◆ **Action item**
Please return only the lines from the one showing "1068x1432 pixels. Task: Tap" to the end of the entries, keeping both ends and dropping every picture.

◆ **Records to use**
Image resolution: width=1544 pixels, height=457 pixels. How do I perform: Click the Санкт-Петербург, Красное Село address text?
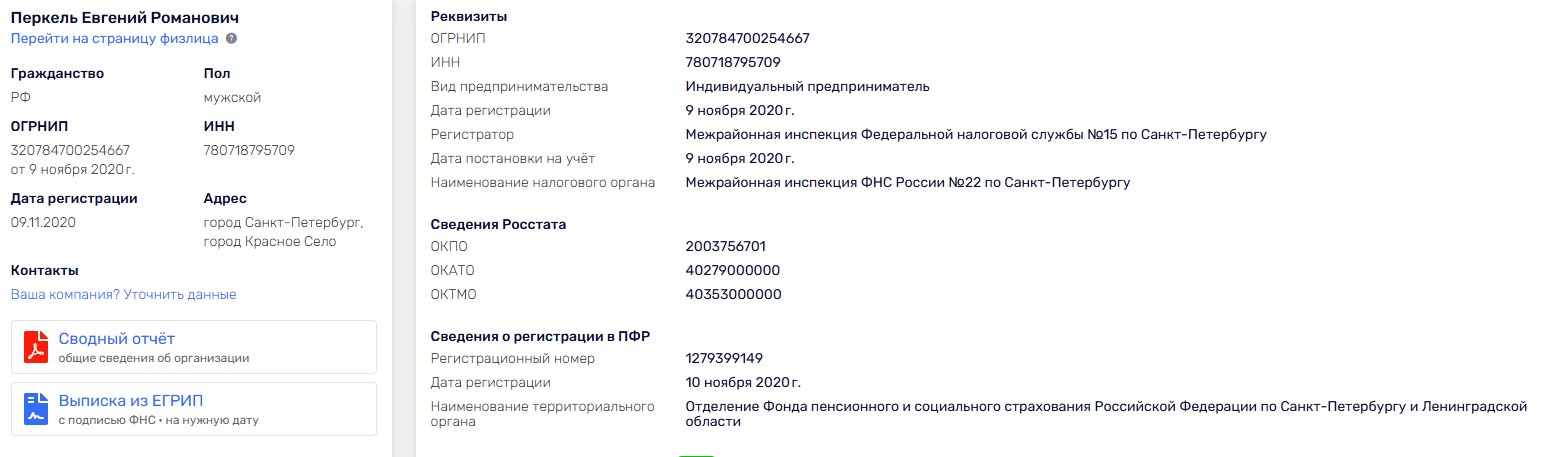point(283,232)
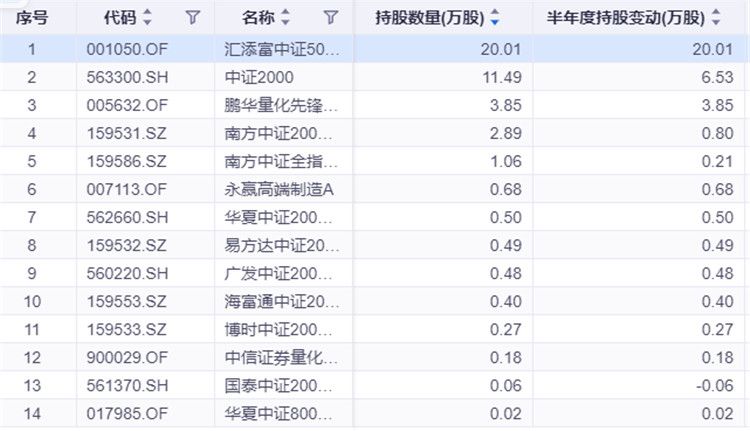The width and height of the screenshot is (750, 431).
Task: Toggle sort arrows on 半年度持股变动(万股) column
Action: (715, 18)
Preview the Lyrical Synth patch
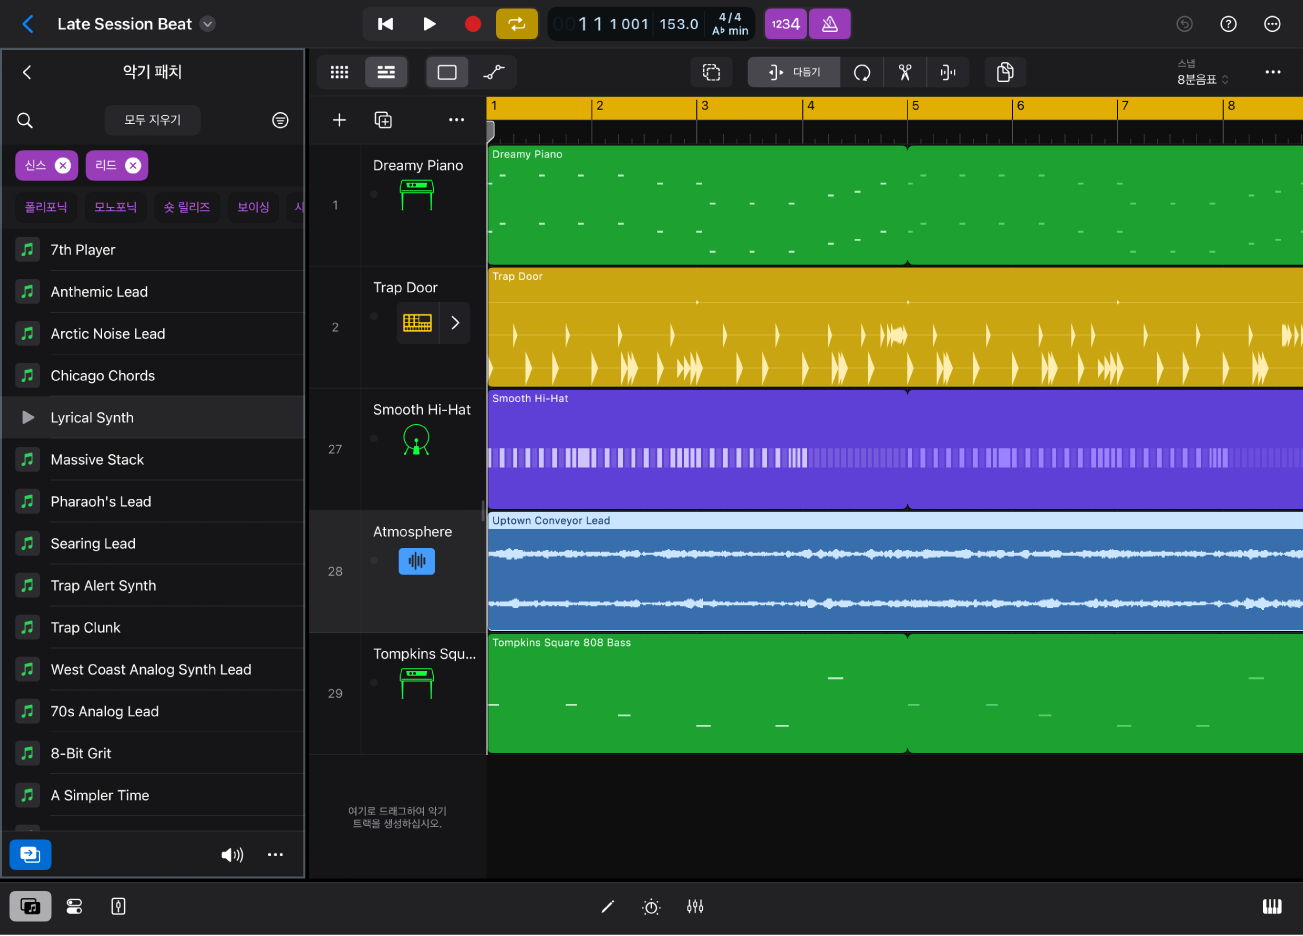 (28, 417)
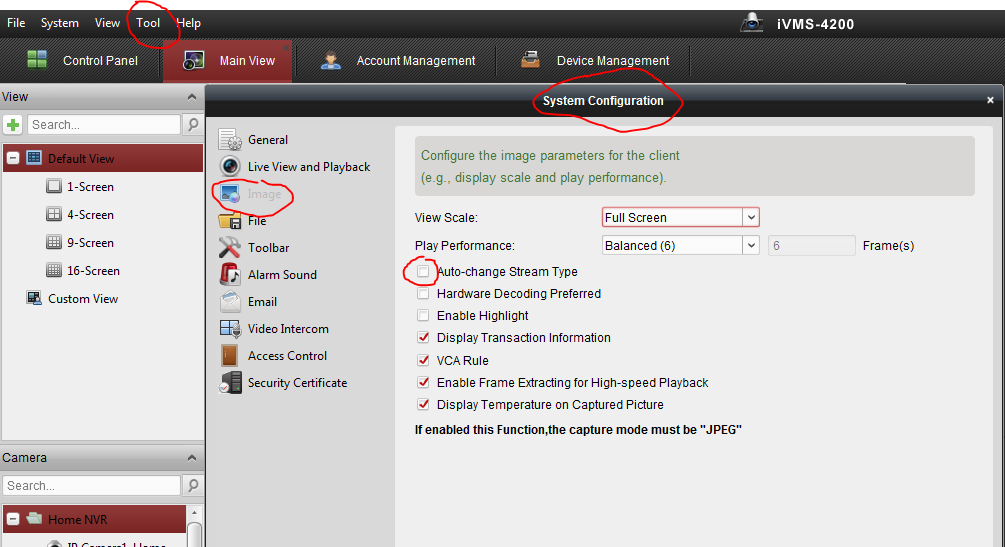
Task: Open the Security Certificate icon
Action: 230,383
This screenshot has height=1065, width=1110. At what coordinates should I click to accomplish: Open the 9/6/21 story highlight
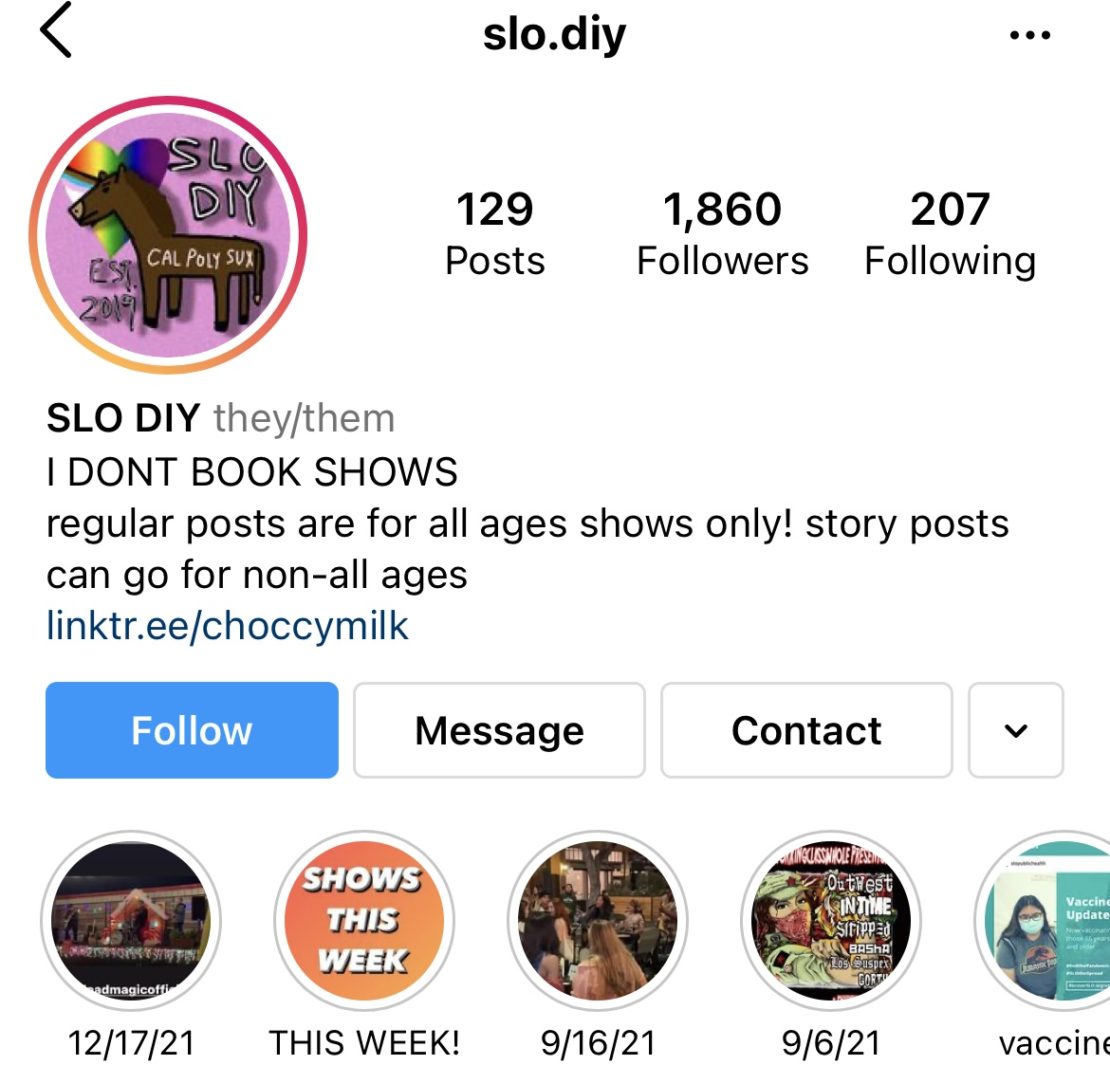pos(831,921)
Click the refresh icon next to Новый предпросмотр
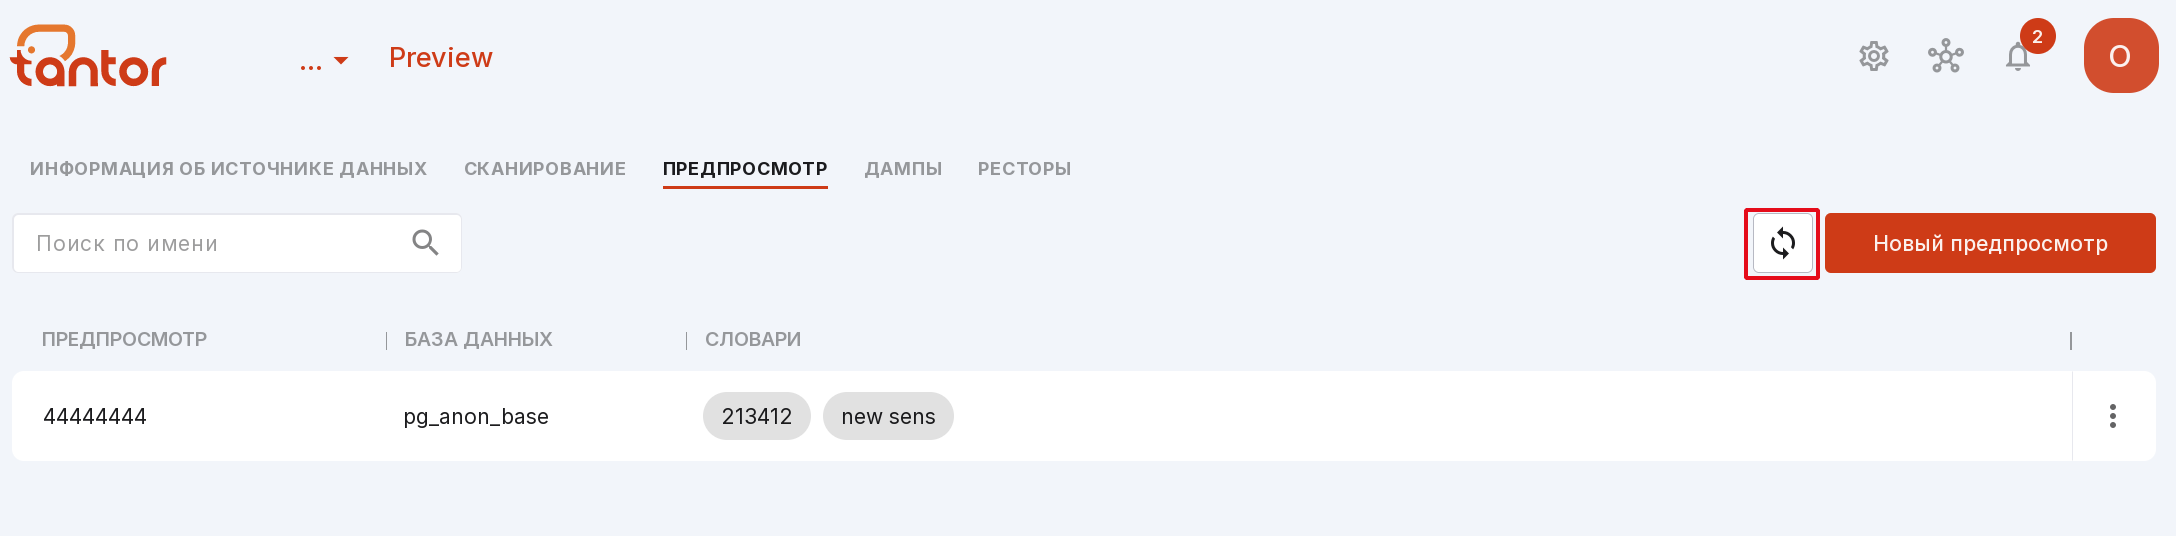Screen dimensions: 2176x536 pos(1782,243)
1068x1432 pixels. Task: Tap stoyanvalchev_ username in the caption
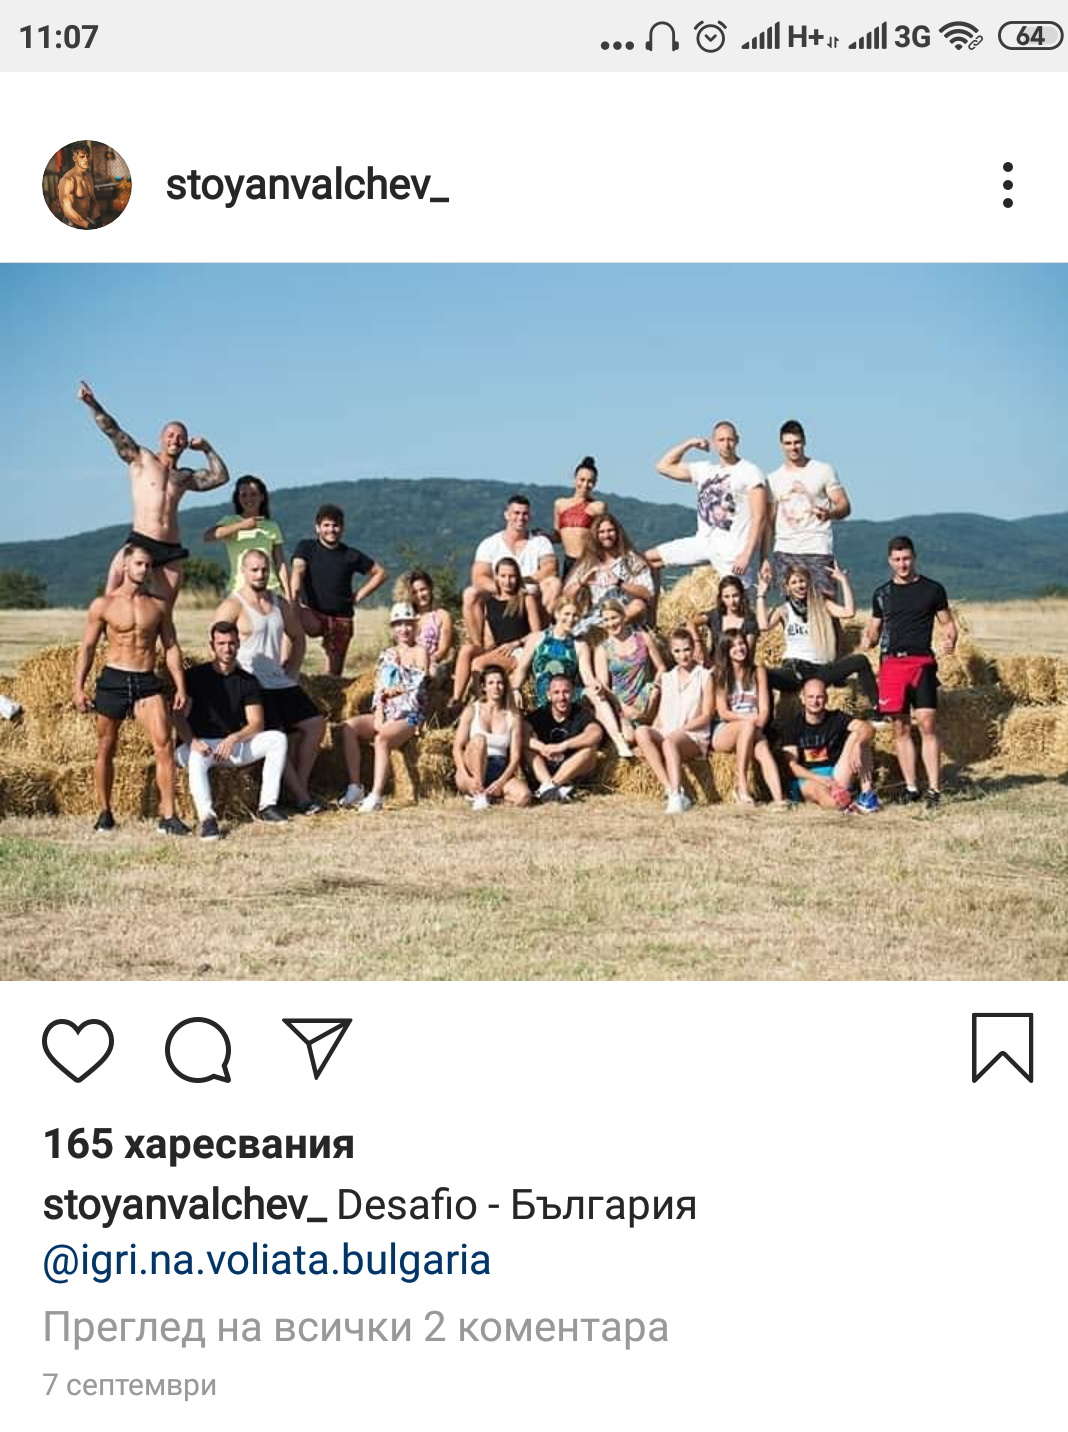coord(185,1205)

◆ **Solved problem**
1068x1432 pixels. Task: Tap stoyanvalchev_ username in the caption
coord(185,1205)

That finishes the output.